DOCUMENT SEGMENT:

_ _ _ _ _ _ _

These two projects share a common design pattern: create authoritative schemas for a given domain, create a string of platforms to collect data under that schema, ingest and mine as much data as possible, provide access through some limited platform, etc. All very normal! This formulation is based on a very particular arrangement of power and agency, however, where like much of the rest of platform web, some higher "developer" priesthood class designs systems for the rest of us to use. The utopian framing of universal platforms paradoxically strongly limit their use, being capable of only what the platform architects are able to imagine. The two agencies both innovate new funding mechanisms to operate these projects as "public-private" partnerships that further dooms them to inevitable capture when the grant money runs out.
This is where the story starts to merge with the story of "AI." Since the dawn of the semantic web, there was a tension between vernacular expression and making things smoothly computable by autonomous "agents." That is a complicated history in its own right, but after >20 years todays "AI" technologies are starting to resemble the dreams of the latter kind of semantic web head.
The projects are both oriented towards creating knowledge graphs that power algorithmic, often natural language query interfaces. The NIH's biomedical translator project is one example: autonomous reasoning agents compute over data from text mining and other curated platforms to yield "serendipitous" emergent information from the graph. The harms of such an algorithmic health system are immediately clear, and have been richly problematized previously. The Translator's prototypes are happy to perform algorithmic conversion therapy, as the many places where violence is encoded in biomedical information systems is laundered into neatly-digestible recommendations.

_ _ _ _ _ _ _

THE DATA:

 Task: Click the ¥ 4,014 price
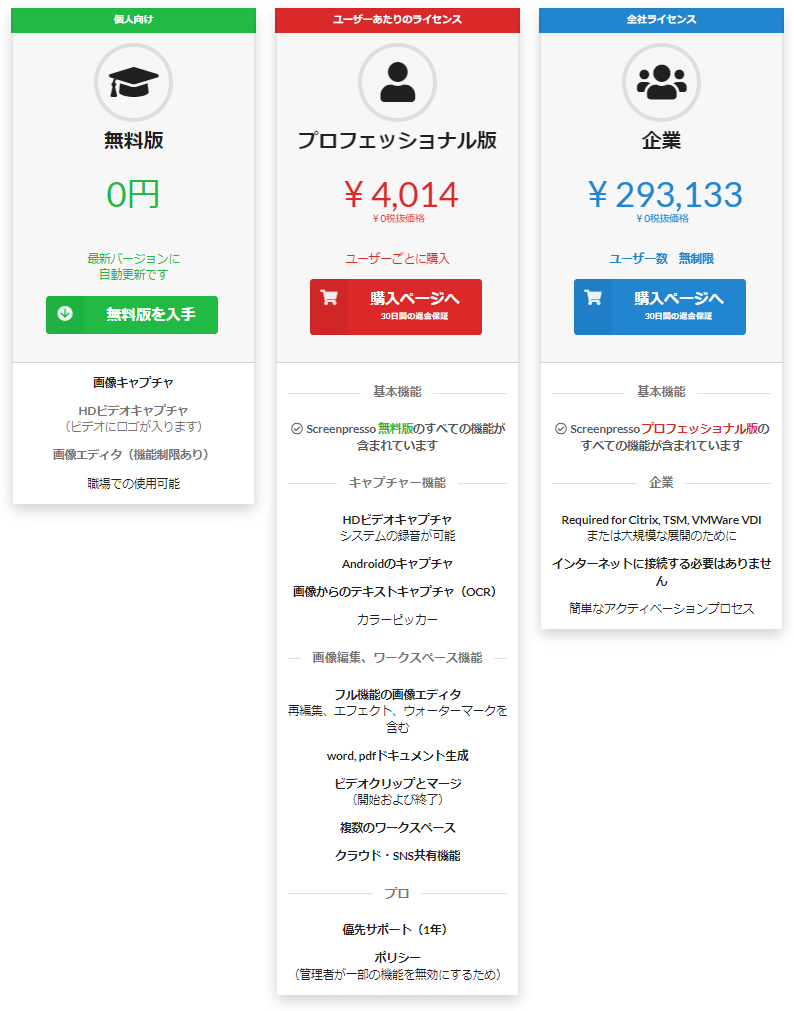400,193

_ _ _ _ _ _ _

WHAT YOU NEED TO DO:
Answer these questions about the text on semantic web projects and knowledge graphs above.
1. What do the two agencies innovate in order to operate these projects?
2. How many years does the text say have passed since the dawn of the semantic web?
3. In the NIH's biomedical translator project, what data do autonomous reasoning agents compute over?

YOUR SOLUTION:
1. They innovate new funding mechanisms to operate the projects as "public-private" partnerships.
2. More than 20 years.
3. Data from text mining and other curated platforms.